▶ [What needs to be done] Please return every line in the following data that includes the string "computer".

▶ [Dataset entries]
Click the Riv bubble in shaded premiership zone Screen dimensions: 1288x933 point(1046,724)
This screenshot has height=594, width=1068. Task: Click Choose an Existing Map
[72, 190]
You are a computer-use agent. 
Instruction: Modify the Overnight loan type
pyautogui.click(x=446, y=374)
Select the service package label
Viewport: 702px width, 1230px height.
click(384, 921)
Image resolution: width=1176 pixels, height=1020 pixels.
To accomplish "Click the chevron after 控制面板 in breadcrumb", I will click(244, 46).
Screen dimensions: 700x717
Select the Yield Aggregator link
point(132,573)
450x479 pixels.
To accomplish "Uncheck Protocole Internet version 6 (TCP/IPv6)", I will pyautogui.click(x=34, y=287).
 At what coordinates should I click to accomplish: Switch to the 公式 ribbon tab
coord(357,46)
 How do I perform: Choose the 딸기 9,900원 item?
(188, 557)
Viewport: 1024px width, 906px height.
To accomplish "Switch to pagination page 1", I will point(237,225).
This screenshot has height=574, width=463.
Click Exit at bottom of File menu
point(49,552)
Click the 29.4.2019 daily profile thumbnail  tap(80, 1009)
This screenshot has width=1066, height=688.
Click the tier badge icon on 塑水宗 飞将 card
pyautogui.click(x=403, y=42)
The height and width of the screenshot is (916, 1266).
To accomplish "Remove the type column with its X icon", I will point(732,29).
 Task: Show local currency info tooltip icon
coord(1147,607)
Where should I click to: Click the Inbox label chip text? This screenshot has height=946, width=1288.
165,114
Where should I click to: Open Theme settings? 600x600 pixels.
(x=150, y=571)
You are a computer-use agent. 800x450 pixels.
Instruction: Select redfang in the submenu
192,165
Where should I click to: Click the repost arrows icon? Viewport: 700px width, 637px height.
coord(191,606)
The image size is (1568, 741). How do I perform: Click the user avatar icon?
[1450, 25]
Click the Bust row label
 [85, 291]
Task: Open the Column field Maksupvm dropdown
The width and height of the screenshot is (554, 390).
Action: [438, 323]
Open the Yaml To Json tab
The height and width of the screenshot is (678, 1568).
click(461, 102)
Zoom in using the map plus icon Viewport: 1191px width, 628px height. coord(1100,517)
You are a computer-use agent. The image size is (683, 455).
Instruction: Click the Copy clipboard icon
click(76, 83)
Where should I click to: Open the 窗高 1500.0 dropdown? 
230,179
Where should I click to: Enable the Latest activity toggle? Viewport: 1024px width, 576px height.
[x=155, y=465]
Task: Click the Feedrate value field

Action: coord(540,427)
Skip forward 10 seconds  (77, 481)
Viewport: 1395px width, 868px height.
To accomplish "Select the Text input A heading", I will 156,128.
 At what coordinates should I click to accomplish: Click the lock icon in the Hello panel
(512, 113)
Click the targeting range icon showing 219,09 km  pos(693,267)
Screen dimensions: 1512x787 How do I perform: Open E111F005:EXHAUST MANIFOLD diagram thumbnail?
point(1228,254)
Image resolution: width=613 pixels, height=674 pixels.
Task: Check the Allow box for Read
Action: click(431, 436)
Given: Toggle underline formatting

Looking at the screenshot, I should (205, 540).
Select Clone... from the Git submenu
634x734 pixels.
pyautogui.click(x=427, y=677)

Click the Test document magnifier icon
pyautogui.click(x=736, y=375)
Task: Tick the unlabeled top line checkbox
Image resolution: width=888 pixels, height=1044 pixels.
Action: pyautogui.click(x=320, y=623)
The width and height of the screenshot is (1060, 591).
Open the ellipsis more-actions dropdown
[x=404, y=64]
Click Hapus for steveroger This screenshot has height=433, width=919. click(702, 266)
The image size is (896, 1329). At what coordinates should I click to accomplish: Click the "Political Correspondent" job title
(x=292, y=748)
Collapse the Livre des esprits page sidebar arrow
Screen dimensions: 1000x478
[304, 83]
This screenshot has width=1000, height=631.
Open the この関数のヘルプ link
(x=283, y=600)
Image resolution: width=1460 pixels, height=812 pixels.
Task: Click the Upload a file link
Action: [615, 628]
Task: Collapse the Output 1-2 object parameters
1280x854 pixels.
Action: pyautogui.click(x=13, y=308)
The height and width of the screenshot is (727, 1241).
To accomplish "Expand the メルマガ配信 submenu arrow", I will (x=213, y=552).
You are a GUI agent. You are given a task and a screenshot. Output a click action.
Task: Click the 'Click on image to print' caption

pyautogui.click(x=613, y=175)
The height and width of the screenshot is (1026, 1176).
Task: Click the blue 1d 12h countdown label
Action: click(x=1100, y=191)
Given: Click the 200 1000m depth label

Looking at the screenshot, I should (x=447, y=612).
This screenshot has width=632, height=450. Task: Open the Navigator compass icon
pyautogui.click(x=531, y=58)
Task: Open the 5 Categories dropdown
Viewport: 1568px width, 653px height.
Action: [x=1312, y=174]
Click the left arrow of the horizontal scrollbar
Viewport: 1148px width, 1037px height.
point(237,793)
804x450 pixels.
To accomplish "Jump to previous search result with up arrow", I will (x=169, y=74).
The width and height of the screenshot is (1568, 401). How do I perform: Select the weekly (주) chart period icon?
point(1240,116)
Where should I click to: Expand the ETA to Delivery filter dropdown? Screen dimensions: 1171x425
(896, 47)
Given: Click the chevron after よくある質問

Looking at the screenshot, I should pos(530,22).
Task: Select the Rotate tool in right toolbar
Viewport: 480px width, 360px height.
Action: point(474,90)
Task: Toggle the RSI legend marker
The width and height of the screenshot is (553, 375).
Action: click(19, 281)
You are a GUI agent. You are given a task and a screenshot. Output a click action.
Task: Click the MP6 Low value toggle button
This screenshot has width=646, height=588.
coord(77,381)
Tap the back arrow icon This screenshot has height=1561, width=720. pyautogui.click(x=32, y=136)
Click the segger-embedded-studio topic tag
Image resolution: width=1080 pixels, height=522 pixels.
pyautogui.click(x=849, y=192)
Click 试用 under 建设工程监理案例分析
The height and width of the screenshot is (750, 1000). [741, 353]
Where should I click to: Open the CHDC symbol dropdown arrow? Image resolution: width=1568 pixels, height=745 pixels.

▶ [Answer for this exercise]
You are a computer-use agent. 
You are a computer-use agent. 800x450 pixels.
You are a computer-use agent. The image size is (683, 455).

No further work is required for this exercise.